Write every line of the items below as a JSON list of strings, with one string per line and no blank lines. Leave out the pictures.

-- Entries supplied start --

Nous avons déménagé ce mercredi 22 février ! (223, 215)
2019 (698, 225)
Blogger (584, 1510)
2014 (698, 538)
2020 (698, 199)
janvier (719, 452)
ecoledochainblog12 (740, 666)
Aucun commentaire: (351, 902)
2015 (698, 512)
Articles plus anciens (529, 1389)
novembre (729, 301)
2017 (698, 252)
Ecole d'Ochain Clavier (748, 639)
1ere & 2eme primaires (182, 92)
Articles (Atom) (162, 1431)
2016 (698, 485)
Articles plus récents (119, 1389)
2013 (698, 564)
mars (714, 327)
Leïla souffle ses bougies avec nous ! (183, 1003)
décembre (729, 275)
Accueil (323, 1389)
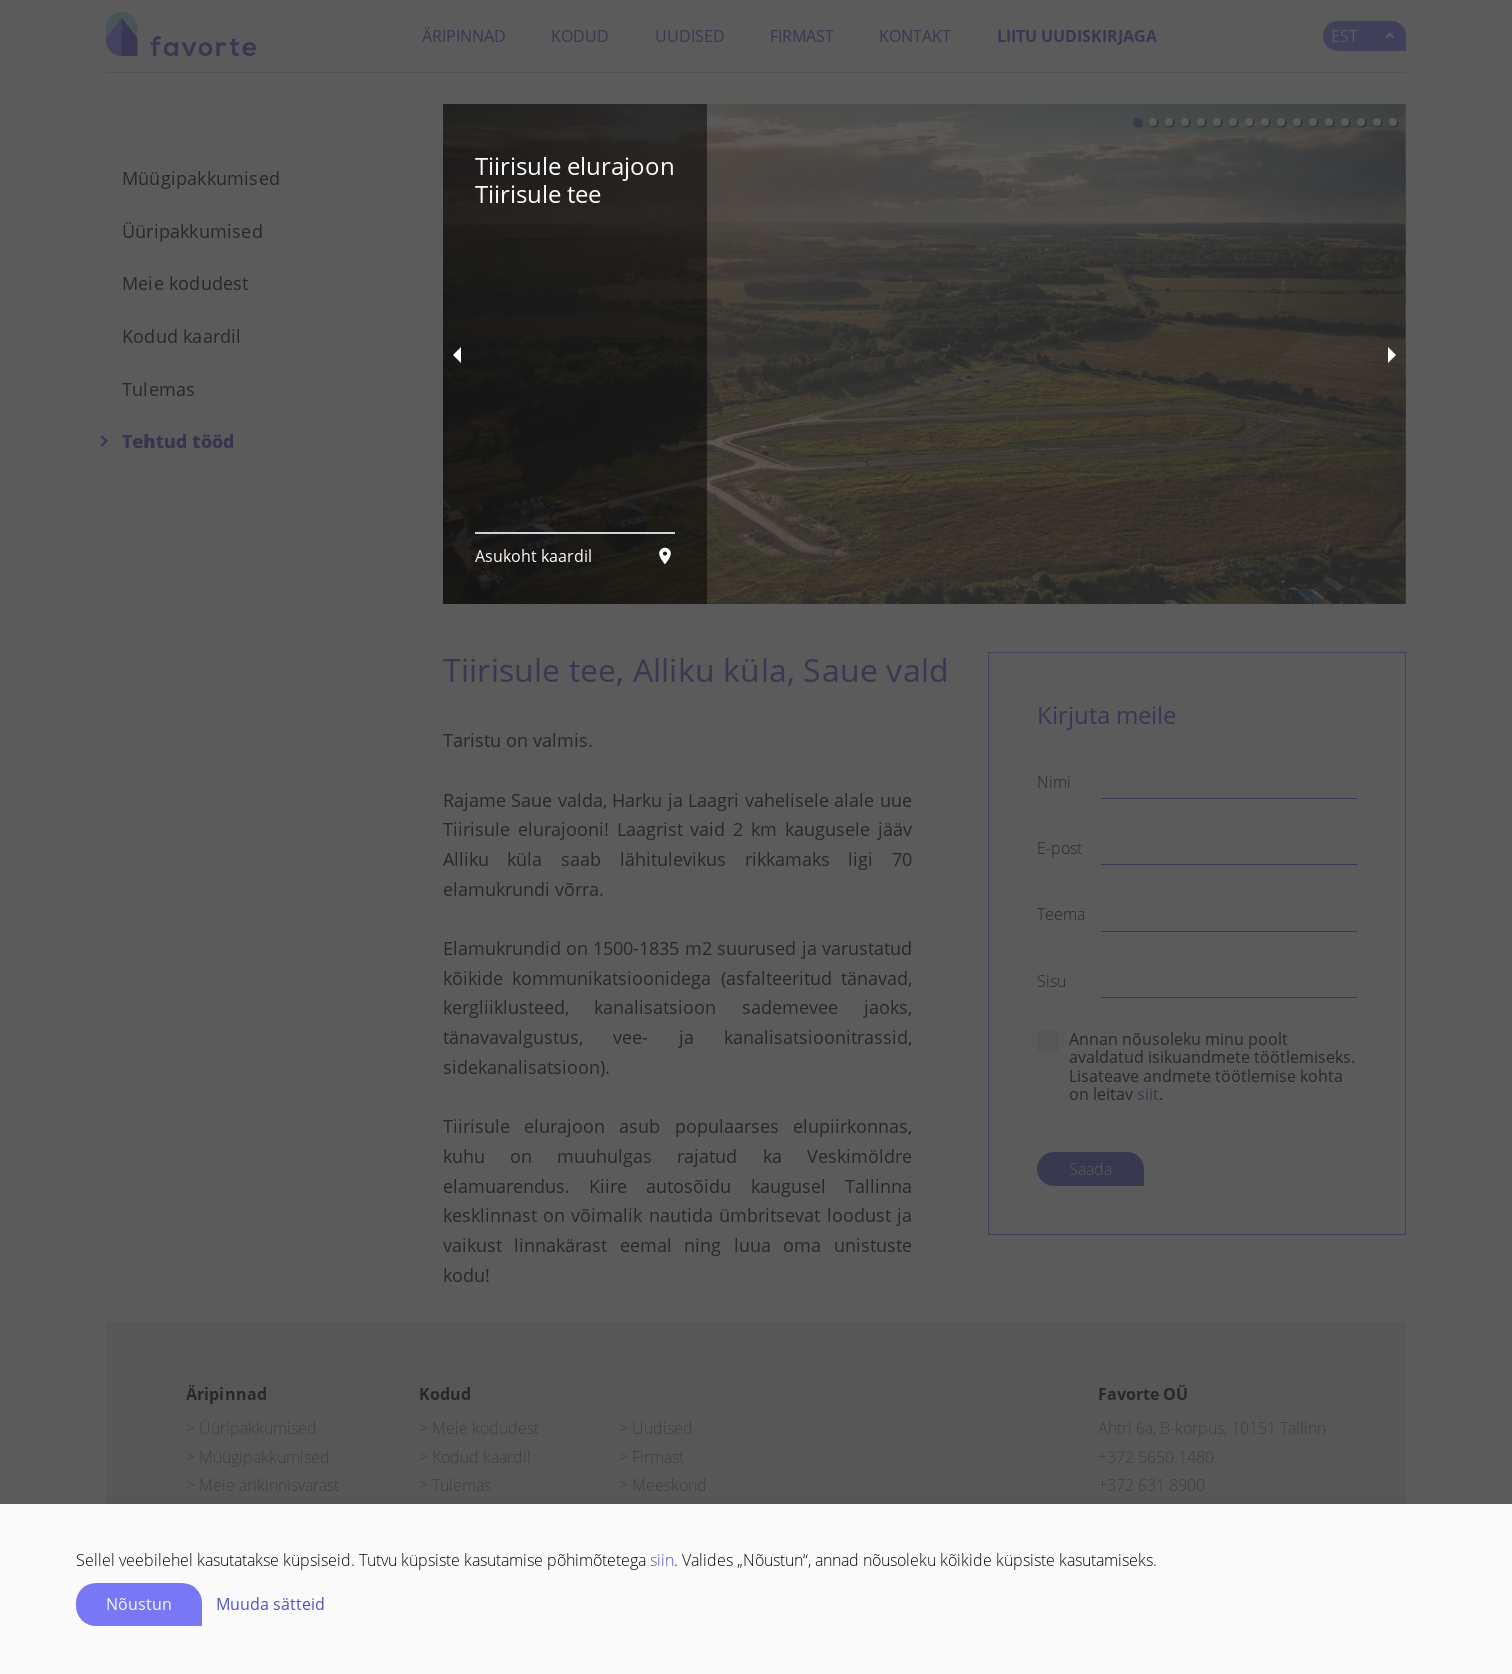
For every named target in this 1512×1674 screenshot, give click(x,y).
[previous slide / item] (457, 354)
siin (662, 1560)
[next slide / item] (1392, 354)
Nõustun (139, 1604)
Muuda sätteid (270, 1604)
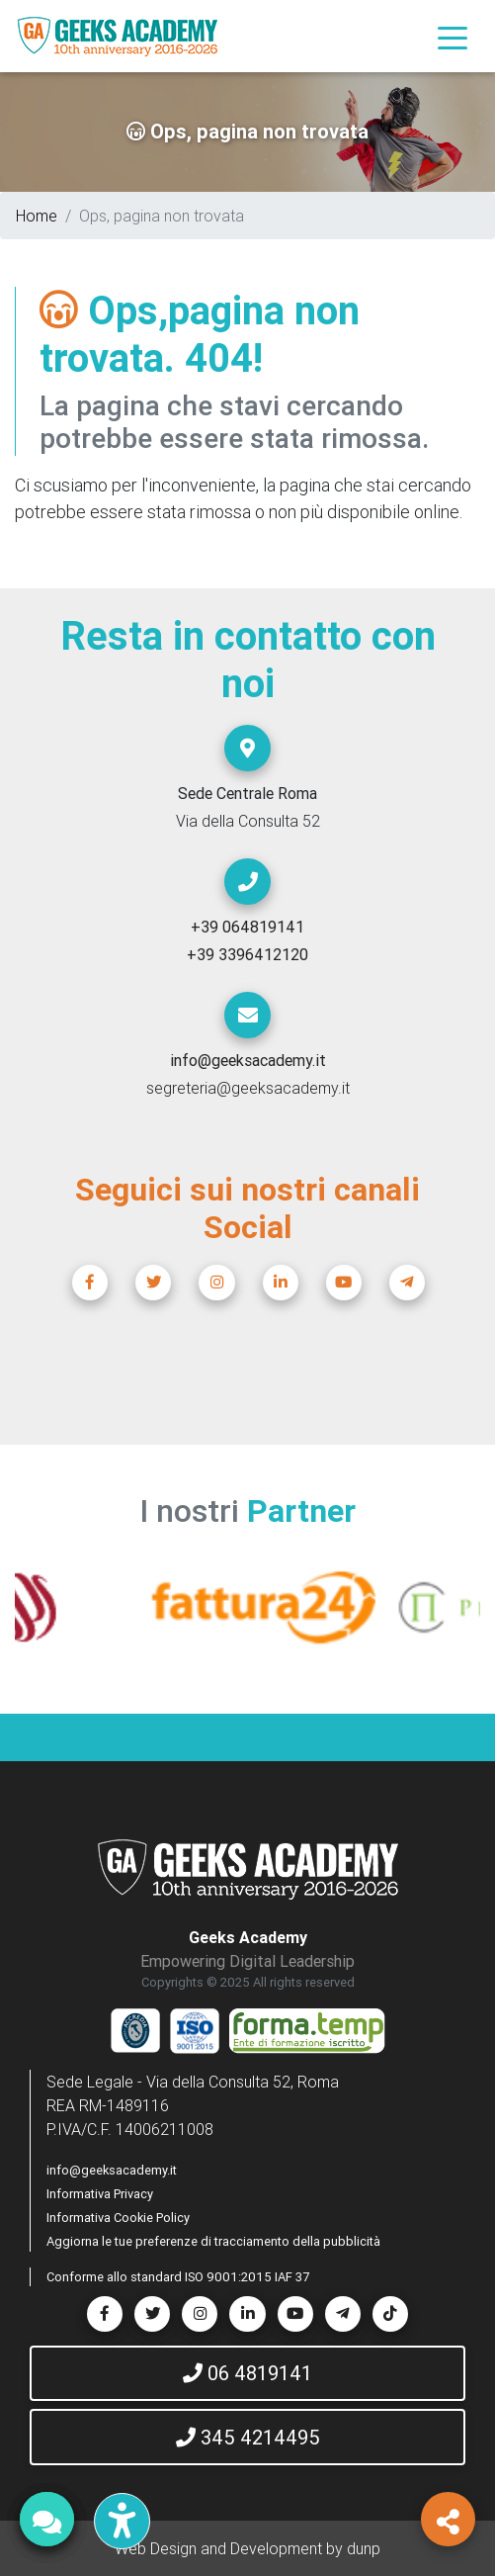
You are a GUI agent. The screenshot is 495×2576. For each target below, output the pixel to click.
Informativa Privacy (99, 2193)
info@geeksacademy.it (111, 2170)
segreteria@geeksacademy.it (248, 1088)
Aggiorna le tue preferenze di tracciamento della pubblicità (213, 2241)
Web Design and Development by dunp (247, 2548)
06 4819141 (247, 2372)
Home (36, 215)
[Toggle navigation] (452, 36)
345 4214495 (248, 2437)
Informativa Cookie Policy (118, 2217)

-- Entries supplied end --

Written reply |
[
  "Nous avons déménagé ce mercredi 22 février ! (223, 215)",
  "2019 (698, 225)",
  "Blogger (584, 1510)",
  "2014 (698, 538)",
  "2020 (698, 199)",
  "janvier (719, 452)",
  "ecoledochainblog12 (740, 666)",
  "Aucun commentaire: (351, 902)",
  "2015 (698, 512)",
  "Articles plus anciens (529, 1389)",
  "novembre (729, 301)",
  "2017 (698, 252)",
  "Ecole d'Ochain Clavier (748, 639)",
  "1ere & 2eme primaires (182, 92)",
  "Articles (Atom) (162, 1431)",
  "2016 (698, 485)",
  "Articles plus récents (119, 1389)",
  "2013 (698, 564)",
  "mars (714, 327)",
  "Leïla souffle ses bougies avec nous ! (183, 1003)",
  "décembre (729, 275)",
  "Accueil (323, 1389)",
  "For every named target in this 1512×1674 screenshot, give click(x,y).",
  "[previous slide / item] (457, 354)",
  "siin (662, 1560)",
  "[next slide / item] (1392, 354)",
  "Nõustun (139, 1604)",
  "Muuda sätteid (270, 1604)",
  "You are a GUI agent. The screenshot is 495×2576. For each target below, output the pixel to click.",
  "Informativa Privacy (99, 2193)",
  "info@geeksacademy.it (111, 2170)",
  "segreteria@geeksacademy.it (248, 1088)",
  "Aggiorna le tue preferenze di tracciamento della pubblicità (213, 2241)",
  "Web Design and Development by dunp (247, 2548)",
  "06 4819141 (247, 2372)",
  "Home (36, 215)",
  "[Toggle navigation] (452, 36)",
  "345 4214495 (248, 2437)",
  "Informativa Cookie Policy (118, 2217)"
]